Set down, word for word, the part of the essay on cheese names below that runs from "Imagine walking into" up to and including "Parma or Mozz.".

==== PASSAGE GIVEN

Blessed are the Cheesemakers
2004
The cheese barons of the world are poised to bring our nation to its knees. The European Union, whose sole purpose for the past thirty years has been to spoil our party, claims that cheese can only bear the name of a region if it is produced in that region. Because many of the hottest cheese zones on the planet lie within the EU this is grim news for our dairy industry and all who hold cheese dear.
Imagine walking into a kiwi supermarket and the only cheddar, edam, gouda, parmesan and mozzarella you can buy is some grotty little overpriced lump of whey imported from Cheddar, Edam, Gouda, Parma or Mozz.
The only big cheese centres holding out against this name-claiming madness are those paragons of restraint, Tasty, Mild and Colby.
If we are denied our traditional cheese names what on earth will we call our dairy products? ‘Old Clandeboye’ doesn’t have the same market clout as Fine Stilton.
I could sympathise with the Europeans if the move was based on fear that their good name was being splattered over inferior products, because that’s true. Most New Zealand cheese has the texture and taste of reconstituted shopping bags. But no, this is not about quality, it’s about marketing.
We’ve been down this road before. Ten years ago the winemakers of Champagne (France) told the makers of champagne (rest of the world) to get corked. Planeloads of hairy Gallic lawyers circled the globe, pouncing upon winemakers who were innocently producing champagne in the belief that this was the appropriate name for the product.
Terrorised by the garlic-breathing notaries these winemakers spent an unhappy couple of years experimenting with sanitised forms of the name. There was a brief period when wineshops groaned with shelves of Methode Champenoise and other corruptions.
Eventually they realised that champagne by any other name still tasted as sweet, gave up pandering to the Frogs, and called their product anything they liked. We still know what we’re buying and we enjoy it as much as ever.
The real victim in this action is the Champagne tourist industry, which lost its entire market exposure practically overnight. Tourism is all about getting your name in the public eye. Here was this completely unremarkable little corner of France (I cycled through it once and didn’t even notice) whose name was everywhere. All over the world people were spending billions to promote it. Denying them the right to use the name was the equivalent of McDonalds taking down all its signs. Not a smart move.
The cheese zones need to heed this lesson, because the fact is, the Big Names in cheese are miserable little European hovels. I know this because I’ve visited most of them.
Take Parma, for example. It’s little more than a jumble of uncertain rooflines with some of the biggest potholes in northern Italy. I went there, unwillingly, about twenty years ago. I was in the company of Maurice, a Belgian architect with whom I’d thumbed a lift out of some unpronounceable Swiss yodelling mecca. Morry was heading to Rome, which was fine by me, and insisted he buy me dinner at his friend’s restaurant in Parma along the way.

========
==== RECORD SET

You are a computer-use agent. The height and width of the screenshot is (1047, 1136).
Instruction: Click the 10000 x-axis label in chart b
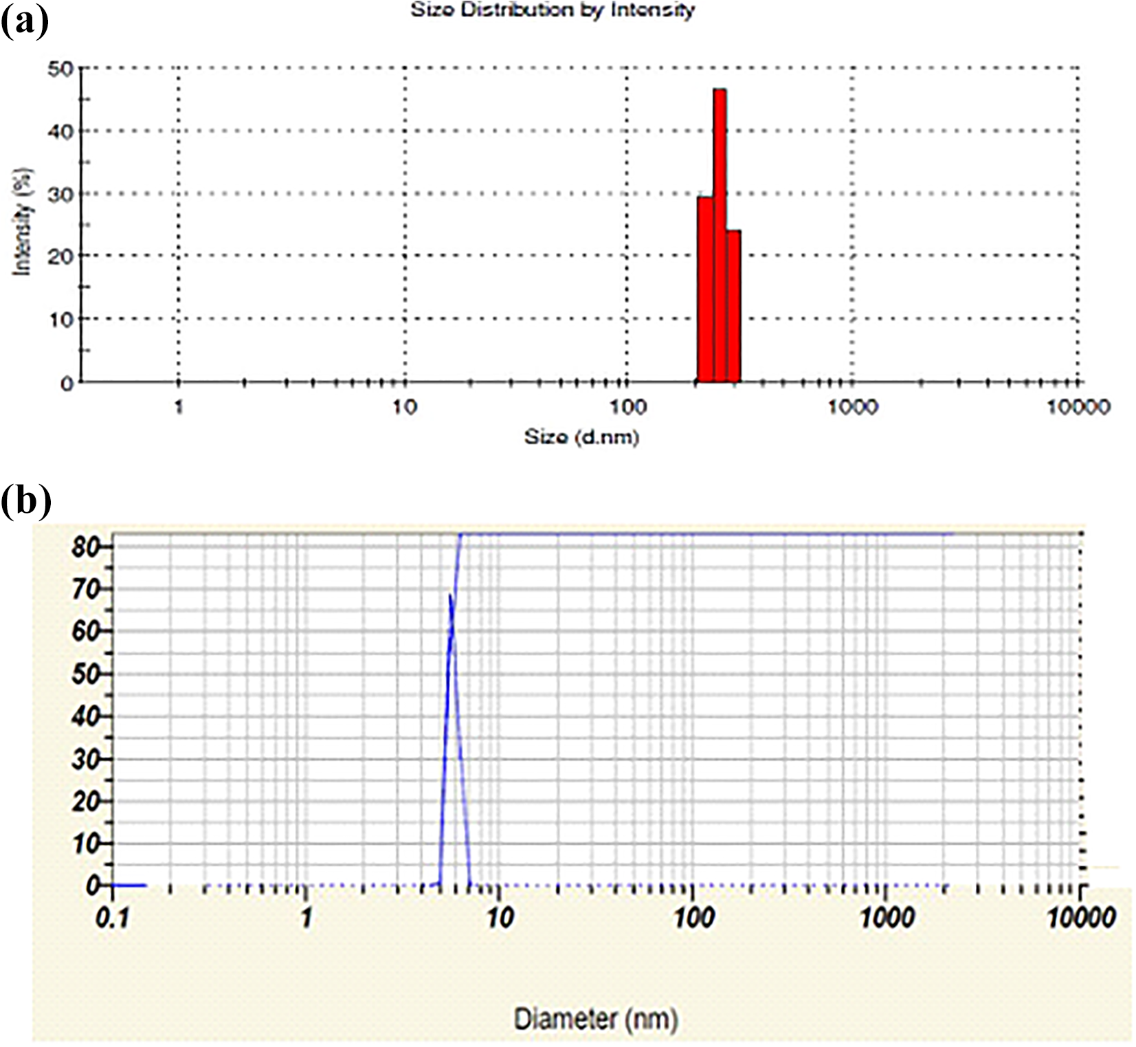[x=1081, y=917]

========
==== RECORD SET

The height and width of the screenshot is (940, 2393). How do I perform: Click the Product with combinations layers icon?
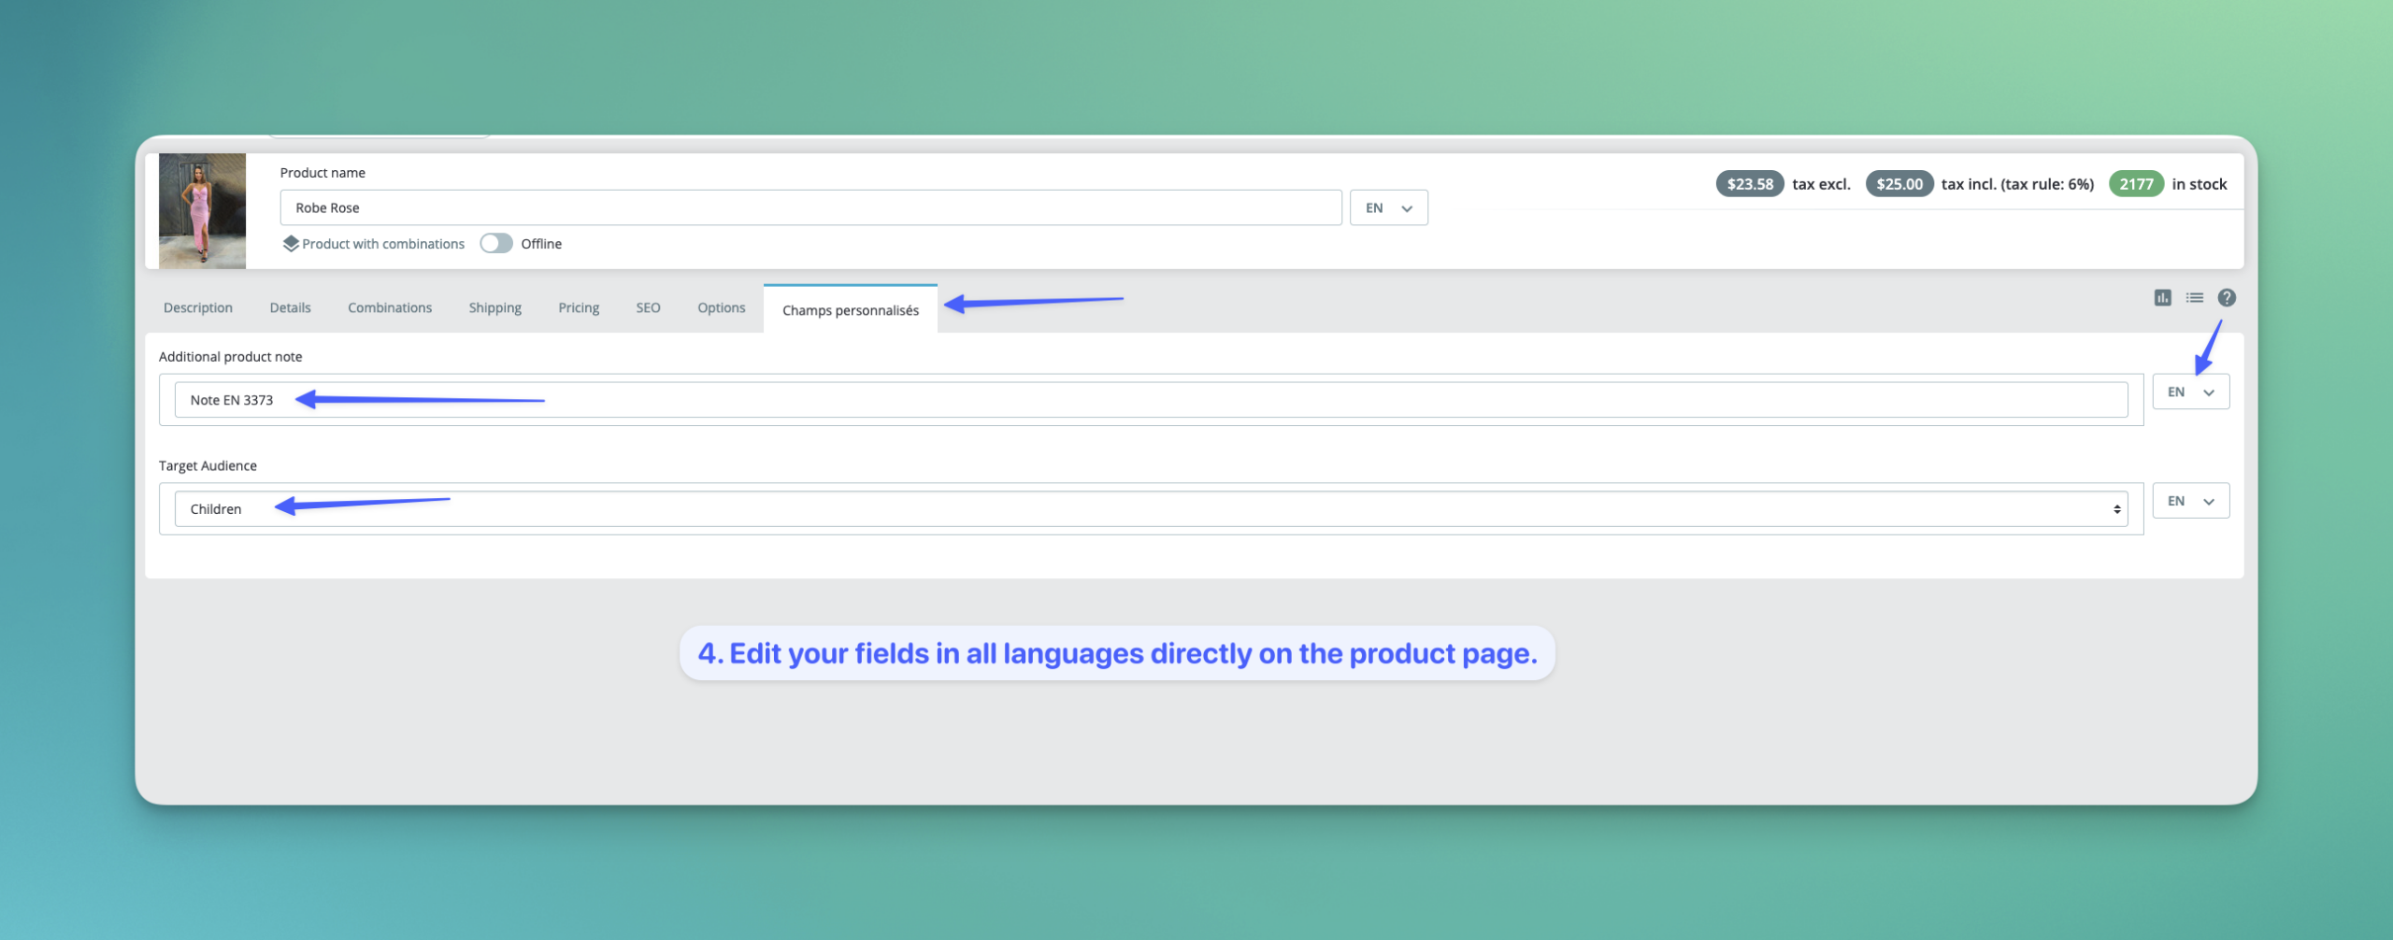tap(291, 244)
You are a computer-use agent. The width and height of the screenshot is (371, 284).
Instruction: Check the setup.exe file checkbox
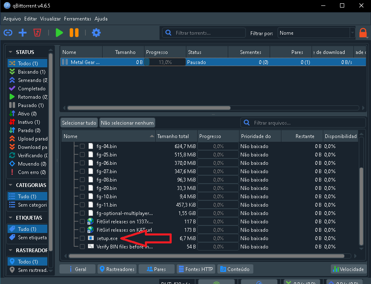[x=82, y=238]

========

### RESULT:
Imagine walking into a kiwi supermarket and the only cheddar, edam, gouda, parmesan and mozzarella you can buy is some grotty little overpriced lump of whey imported from Cheddar, Edam, Gouda, Parma or Mozz.